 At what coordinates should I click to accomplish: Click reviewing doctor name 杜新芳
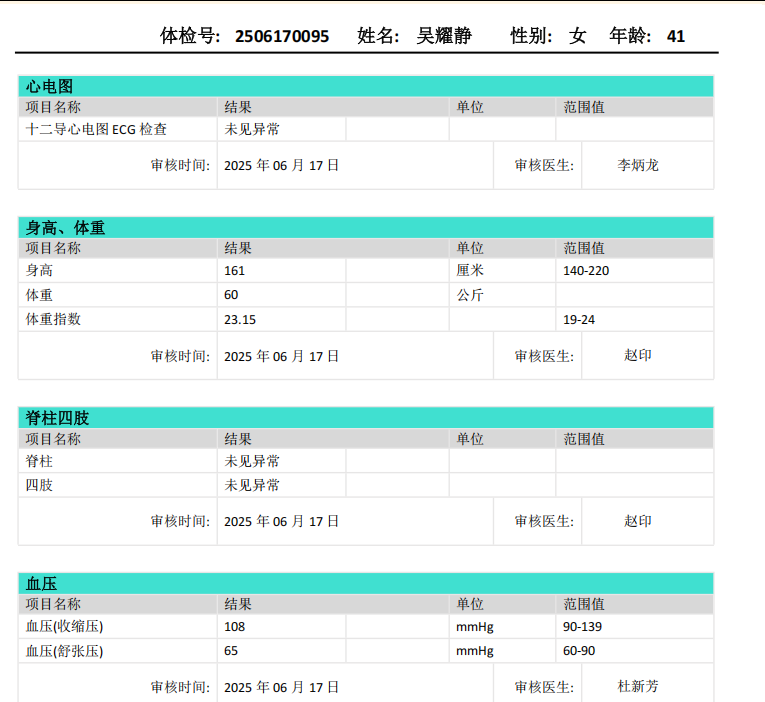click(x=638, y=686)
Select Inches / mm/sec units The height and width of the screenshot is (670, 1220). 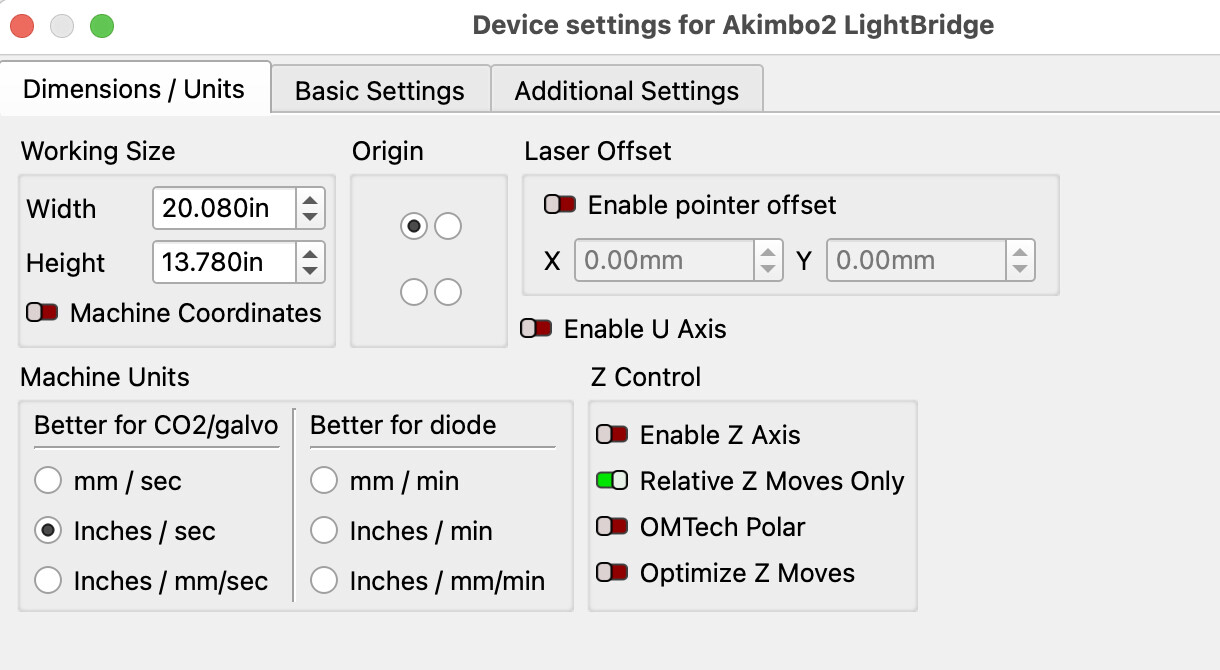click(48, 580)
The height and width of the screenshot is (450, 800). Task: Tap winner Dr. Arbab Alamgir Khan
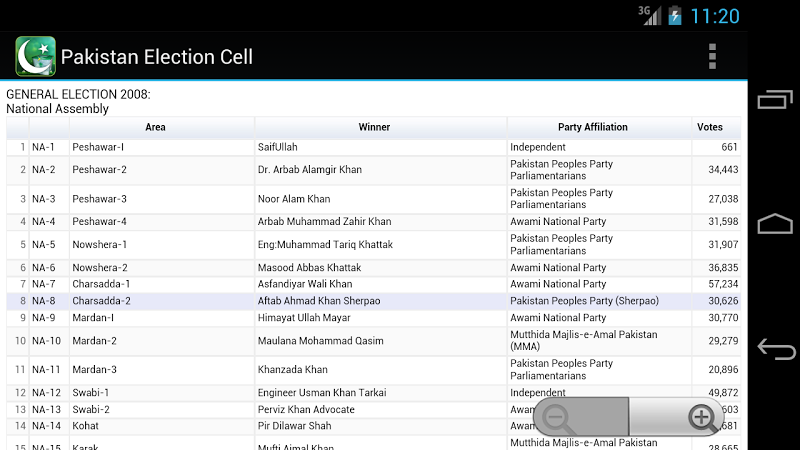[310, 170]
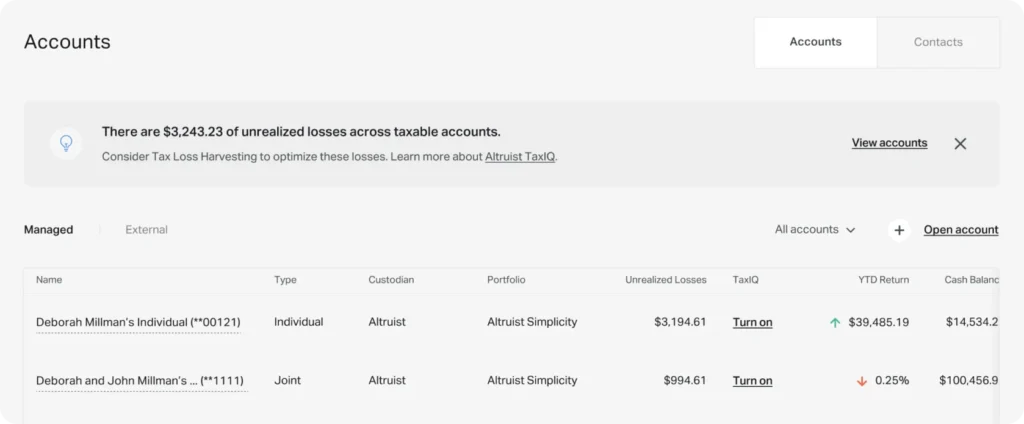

- - - - -

--- What is required ---
Where the line holding "The height and width of the screenshot is (450, 800)." appears, start copying, and continue exactly through the last line of the listing, both ends included, skipping the pictures.

--- Reply ---
The height and width of the screenshot is (450, 800). Task: Tap winner Dr. Arbab Alamgir Khan
[310, 170]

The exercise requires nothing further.